• La cause des enfants

    LA CAUSE DES ENFANTS - FRANCOISE DOLTO

    La cause des enfantsSur le chemin de l’école, les petits villageois gardaient une certaine part d’initiative, ils faisaient des rencontres, inventaient des niches et des jeux. Maintenant, le ramassage scolaire les prive de tout contact avec la nature et la vie des adultes. Le trajet se réduit d’une navette de porte à porte. Plus de détours, de rencontres en chemin. L’enfant-paquet n’a plus le loisir d’observer, de muser. 

    - Des instituteurs, lors d’un colloque récent sur les échecs scolaires, ont constaté qu’ils réussissaient mieux à capter l’attention de leurs élèves en milieu rural qu’en milieu urbain. Ils ont remarqué que c’est encore dans les villages où il n’y a pas de ramassage scolaire organisé que le degré de concentration en classe est le meilleur. Le trajet à pied vers l’école permet aux enfants de voir le monde qui existe : c’est un monde de froid, de chaud, de vent, de neige, de pluie : il y a le sol qu’on sent, il est très dur, ou boueux, ou sec, sans compter les oiseaux, les bruits de la nature, les ruisseaux, les animaux, etc.  En campagne, les enfants, quand ils arrivent en classe, sont fatigués physiquement, mais ils restent disponibles intellectuellement et veulent progresser socialement, et pour ce faire, travailleront plus. 
    - C’est d’ailleurs la même chose pour les enfants qui «font» leur année scolaire pendant le mois de classe de neige. Les professeurs obtiennent d’excellents résultats en général. Les élèves font une expérience de leurs corps à l’extérieur, ils ont un espace où ils se sentent responsables d’eux-mêmes, et de ce fait, quand ils rentrent en classe, leur esprit est très attentif par ce que tout leur besoin de motricité a été employé.

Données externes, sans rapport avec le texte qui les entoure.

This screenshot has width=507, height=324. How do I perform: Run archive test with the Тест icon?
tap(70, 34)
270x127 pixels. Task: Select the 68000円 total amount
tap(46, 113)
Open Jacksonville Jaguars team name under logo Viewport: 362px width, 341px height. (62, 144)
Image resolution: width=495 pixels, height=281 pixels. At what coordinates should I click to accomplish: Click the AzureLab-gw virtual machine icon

    Rentré à la maison, l’élève externe est collé devant le poste de télévision. Au moins, pendant qu’il est hypnotisé par l’image, il ne dérange pas. Le petit écran est une fenêtre ouverte sur l’ailleurs, sur le monde extérieur à l’espace clos où on le tient claquemuré. Cette bouche qui vomit une bouillie d’images et d’informations peut impunément choquer l’enfant à qui on n’a plus le temps d’expliquer les choses. Il est soumis à un bombardement quantitatif, il ne sélectionne pas et les parents n’ont pas le temps de le faire avec lui.

     
    Nous voulons donc que nos enfants aient la sécurité. Soit. Mais la sécurité pour quoi faire ?… Si le prix de la sécurité, c’est de n’avoir plus d’imagination, plus de créativité, je crois que la sécurité est un besoin primordial, mais il n’en faut pas trop. Trop de sécurité étête le désir et le risque qui est nécessaire pour se sentir à chaque instant « vivant », « mis en question ».  
    A notre époque, au lieu d’initier l’enfant à la sécurité par une parole claire sur la manipulation de tous les objets, on le met à l'abri en le parquant. 
    En fait, l’enfant, bien plus jeune qu’on ne croit, est tout aussi capable qu’eux… Mais à condition qu’ils le mettent en confiance, lui enseignent la technologie de leur savoir-faire, et fassent comprendre et intégrer la réalité des choses auxquelles eux-mêmes, en vérité, sont confrontés, enseignant le pourquoi des risques et des dangers. L’adulte qui aura expliqué auparavant que le danger serait le même pour lui que pour l’enfant s’il s’y prenait de la même façon dont l’enfant s’y est pris ne l’humilie pas et ne le culpabilise pas.
    C’est cela, éduquer un enfant : c’est l’informer par anticipation de ce que son expérience va lui prouver. Et de cette façon, il sait qu’il ne doit pas faire tel geste, non pas qu’on le lui ait défendu, mais parce que c’est imprudent, par la nature des choses, par les lois universelles, et aussi par son manque d’expérience.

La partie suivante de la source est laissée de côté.